*DOCUMENT SEGMENT:*

-------------------------

In turn, Mr Stunt found Petra sweet and stunning, as well as having a father with £2.5 billion ($A4.2 billion).
They married in 2011 at the Castello Odescalchi outside Rome — where another ill-fated couple, Tom Cruise and Katie Holmes, wed in 2006 — and reportedly cost £12 million ($A20.5 million) — wine alone was said to be £4,000 ($A6850) a bottle.
They needed a place to live and chose The Manor in Los Angeles, a French chateau-style mansion with 123 rooms, which had been the home of the late Aaron Spelling, producer of Dynasty and Charlie’s Angels. It had been on sale for US $150 million but Petra and James reportedly bought it for US $85 million — believed to have come out of the Ecclestone family coffers.
In 2015, Mr Stunt found himself at the centre of another court case, this time involving not his wife but former butler Carl Hajik.
Mr Hajik, who is gay, alleged that Mr Stunt called him a “lady hater who should be wearing a dress”, spat at him and pushed him into a wall during a row at The Manor, which reportedly started after the butler accidentally tripped Mr Stunt’s niece, Sophia (daughter of Tamara and her husband Jay Rutland). Mr Stunt denied the allegations.
A couple of years ago, the couple, by now with three children, daughter, Lavinia, now four, and twin sons, James Jr and Andrew, two, bought the property in Chelsea and did extensive renovations.
Petra wished to live a quiet, albeit extravagant, life there — then came the arson attack. “It was pretty bad, it doesn’t normally happen in Chelsea,” said Petra in an interview in February this year.

-------------------------

*THINGS TO DO:*
1. Translate this sentence from the excerpt about Petra and James Stunt into Spanish: "In 2015, Mr Stunt found himself at the centre of another court case, this time involving not his wife but former butler Carl Hajik."
2. Write out the part of the excerpt about Petra and James Stunt that opens with the words containing "Mr Hajik, who" and closes with "February this year.", swapping "Chelsea" for "Kensington".
3. Carry the excerpt about Petra and James Stunt forward from its final sentence.
The rows after this are separate material with no connection to the excerpt about Petra and James Stunt.

-------------------------

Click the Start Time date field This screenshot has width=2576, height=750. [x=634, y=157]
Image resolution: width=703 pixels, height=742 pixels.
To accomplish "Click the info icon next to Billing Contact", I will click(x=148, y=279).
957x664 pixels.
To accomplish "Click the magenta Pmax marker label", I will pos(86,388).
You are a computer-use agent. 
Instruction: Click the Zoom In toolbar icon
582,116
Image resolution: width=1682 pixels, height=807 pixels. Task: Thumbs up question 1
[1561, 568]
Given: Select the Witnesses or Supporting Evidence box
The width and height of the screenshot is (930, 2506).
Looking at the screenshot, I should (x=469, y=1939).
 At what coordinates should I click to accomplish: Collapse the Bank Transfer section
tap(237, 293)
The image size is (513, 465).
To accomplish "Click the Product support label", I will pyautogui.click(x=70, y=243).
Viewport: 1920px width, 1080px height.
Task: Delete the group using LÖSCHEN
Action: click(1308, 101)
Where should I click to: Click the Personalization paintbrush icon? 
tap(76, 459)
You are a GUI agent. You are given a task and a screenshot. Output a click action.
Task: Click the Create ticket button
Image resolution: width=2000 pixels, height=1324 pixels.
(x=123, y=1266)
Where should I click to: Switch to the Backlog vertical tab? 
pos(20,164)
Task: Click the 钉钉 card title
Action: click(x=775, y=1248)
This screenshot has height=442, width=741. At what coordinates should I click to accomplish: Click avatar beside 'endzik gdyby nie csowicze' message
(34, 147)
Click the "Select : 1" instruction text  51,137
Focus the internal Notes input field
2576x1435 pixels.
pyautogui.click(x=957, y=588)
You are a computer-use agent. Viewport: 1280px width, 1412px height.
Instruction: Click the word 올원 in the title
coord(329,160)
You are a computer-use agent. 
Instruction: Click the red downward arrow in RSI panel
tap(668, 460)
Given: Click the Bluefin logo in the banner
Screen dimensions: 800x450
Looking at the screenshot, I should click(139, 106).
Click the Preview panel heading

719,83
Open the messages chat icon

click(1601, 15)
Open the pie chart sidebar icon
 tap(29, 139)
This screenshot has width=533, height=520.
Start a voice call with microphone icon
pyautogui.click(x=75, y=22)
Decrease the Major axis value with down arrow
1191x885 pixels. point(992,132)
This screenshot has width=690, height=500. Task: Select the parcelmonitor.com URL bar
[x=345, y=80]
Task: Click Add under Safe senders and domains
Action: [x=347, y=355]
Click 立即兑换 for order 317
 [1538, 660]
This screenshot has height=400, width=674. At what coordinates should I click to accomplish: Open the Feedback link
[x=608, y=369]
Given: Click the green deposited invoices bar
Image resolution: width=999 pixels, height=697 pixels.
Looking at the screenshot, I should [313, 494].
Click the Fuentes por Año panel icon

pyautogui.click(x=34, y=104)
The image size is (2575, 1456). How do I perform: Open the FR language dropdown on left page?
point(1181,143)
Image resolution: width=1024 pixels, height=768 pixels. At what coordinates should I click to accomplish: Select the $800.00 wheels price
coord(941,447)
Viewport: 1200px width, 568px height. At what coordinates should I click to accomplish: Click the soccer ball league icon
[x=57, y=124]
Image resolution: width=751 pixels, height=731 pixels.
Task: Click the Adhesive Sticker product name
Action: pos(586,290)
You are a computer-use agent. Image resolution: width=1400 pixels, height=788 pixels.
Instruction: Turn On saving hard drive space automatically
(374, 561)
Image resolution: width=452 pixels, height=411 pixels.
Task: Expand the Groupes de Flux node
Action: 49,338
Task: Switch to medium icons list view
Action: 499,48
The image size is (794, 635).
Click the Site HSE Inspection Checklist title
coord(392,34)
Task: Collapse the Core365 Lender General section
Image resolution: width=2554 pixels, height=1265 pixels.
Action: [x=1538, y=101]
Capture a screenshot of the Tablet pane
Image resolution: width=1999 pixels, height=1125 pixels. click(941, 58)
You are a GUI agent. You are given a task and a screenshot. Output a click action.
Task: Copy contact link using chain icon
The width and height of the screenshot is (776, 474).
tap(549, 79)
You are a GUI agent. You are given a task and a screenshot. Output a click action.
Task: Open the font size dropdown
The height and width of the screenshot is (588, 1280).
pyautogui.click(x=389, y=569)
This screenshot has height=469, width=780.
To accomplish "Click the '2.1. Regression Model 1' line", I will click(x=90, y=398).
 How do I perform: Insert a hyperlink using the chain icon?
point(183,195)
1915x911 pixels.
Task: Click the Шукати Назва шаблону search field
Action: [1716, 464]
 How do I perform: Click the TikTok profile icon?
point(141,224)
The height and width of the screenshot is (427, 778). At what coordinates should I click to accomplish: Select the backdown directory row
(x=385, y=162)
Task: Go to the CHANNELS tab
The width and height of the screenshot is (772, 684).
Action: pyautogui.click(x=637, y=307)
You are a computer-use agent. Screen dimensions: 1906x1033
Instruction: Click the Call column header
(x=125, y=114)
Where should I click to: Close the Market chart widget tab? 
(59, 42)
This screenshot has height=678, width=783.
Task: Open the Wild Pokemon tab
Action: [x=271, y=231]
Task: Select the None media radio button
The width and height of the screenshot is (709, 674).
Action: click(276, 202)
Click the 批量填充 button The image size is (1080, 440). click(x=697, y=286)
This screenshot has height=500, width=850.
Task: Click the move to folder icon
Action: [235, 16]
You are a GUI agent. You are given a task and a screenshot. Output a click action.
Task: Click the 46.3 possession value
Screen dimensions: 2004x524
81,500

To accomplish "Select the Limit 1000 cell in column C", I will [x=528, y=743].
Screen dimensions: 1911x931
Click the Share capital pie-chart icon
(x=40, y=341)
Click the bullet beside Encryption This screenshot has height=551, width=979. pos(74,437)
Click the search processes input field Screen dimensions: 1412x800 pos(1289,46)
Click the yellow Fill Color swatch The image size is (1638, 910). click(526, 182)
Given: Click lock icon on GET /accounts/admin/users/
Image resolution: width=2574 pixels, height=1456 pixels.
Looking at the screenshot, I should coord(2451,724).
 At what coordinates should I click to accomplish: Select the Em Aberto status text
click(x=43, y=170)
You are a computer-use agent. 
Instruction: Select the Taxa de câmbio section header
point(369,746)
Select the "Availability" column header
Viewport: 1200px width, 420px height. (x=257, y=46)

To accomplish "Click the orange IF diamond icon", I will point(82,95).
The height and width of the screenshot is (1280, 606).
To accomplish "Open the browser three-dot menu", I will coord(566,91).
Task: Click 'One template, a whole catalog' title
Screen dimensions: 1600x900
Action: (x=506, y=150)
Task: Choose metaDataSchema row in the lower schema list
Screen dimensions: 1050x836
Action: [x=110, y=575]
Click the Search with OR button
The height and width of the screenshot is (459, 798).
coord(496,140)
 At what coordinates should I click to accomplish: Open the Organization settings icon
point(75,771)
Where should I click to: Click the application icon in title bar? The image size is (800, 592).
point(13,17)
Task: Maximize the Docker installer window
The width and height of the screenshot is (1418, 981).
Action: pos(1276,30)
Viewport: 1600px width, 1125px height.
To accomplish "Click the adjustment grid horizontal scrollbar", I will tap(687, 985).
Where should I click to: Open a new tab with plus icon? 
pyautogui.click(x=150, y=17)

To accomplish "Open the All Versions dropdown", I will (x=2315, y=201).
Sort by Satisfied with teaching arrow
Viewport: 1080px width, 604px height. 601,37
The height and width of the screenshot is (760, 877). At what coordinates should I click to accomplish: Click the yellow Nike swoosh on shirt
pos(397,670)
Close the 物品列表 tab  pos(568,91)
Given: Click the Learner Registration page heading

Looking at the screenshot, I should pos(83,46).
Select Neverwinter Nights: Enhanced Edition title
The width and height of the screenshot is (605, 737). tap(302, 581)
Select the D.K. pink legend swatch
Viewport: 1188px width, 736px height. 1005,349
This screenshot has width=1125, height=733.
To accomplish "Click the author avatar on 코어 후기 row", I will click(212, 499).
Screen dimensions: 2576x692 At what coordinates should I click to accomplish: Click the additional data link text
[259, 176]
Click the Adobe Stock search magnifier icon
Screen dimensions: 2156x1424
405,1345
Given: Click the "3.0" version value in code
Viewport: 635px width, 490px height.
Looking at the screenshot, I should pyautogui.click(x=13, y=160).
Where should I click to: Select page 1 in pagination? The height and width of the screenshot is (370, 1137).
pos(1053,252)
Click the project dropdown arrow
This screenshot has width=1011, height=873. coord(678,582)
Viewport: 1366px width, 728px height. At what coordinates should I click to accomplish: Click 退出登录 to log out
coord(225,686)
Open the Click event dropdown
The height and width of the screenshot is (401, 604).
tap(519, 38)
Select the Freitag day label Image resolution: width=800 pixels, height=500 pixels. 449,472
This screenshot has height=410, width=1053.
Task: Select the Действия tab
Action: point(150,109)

-------------------------

*IN RESPONSE:*
1. En 2015, el Sr. Stunt se vio en el centro de otro caso judicial, esta vez no relacionado con su esposa sino con el exmayordomo Carl Hajik.

2.
Mr Hajik, who is gay, alleged that Mr Stunt called him a “lady hater who should be wearing a dress”, spat at him and pushed him into a wall during a row at The Manor, which reportedly started after the butler accidentally tripped Mr Stunt’s niece, Sophia (daughter of Tamara and her husband Jay Rutland). Mr Stunt denied the allegations.
A couple of years ago, the couple, by now with three children, daughter, Lavinia, now four, and twin sons, James Jr and Andrew, two, bought the property in Kensington and did extensive renovations.
Petra wished to live a quiet, albeit extravagant, life there — then came the arson attack. “It was pretty bad, it doesn’t normally happen in Kensington,” said Petra in an interview in February this year.

3.
Asked if she felt her wealth made her a target for violence, she replied: “I think it’s just been a bad few years. That’s part of it. Another part is just having bad luck. In the last two years there has been so much happiness with the kids’ arrival, but a lot of drama.”
First the arson, then the sudden death of her brother-in-law, then the raid on her husband’s offices.
Last October, he became director of another company, Shadow International Ltd, said to deal with “consumer services”. In spring of this year, Petra left him. By then, their LA mansion had been put up for sale for US $200 million.
Mr Ecclestone told journalists at the hearing: “She has suffered an awful lot and I couldn’t bear for her to suffer any more. She tolerated it for quite a long time. He has caused enough aggravation for Petra.” He may be gone from the house but until it’s all over and the divorce settlement finalised, few doubt that the man in the shiny suit swigging from a bottle, is going to cause a whole lot more.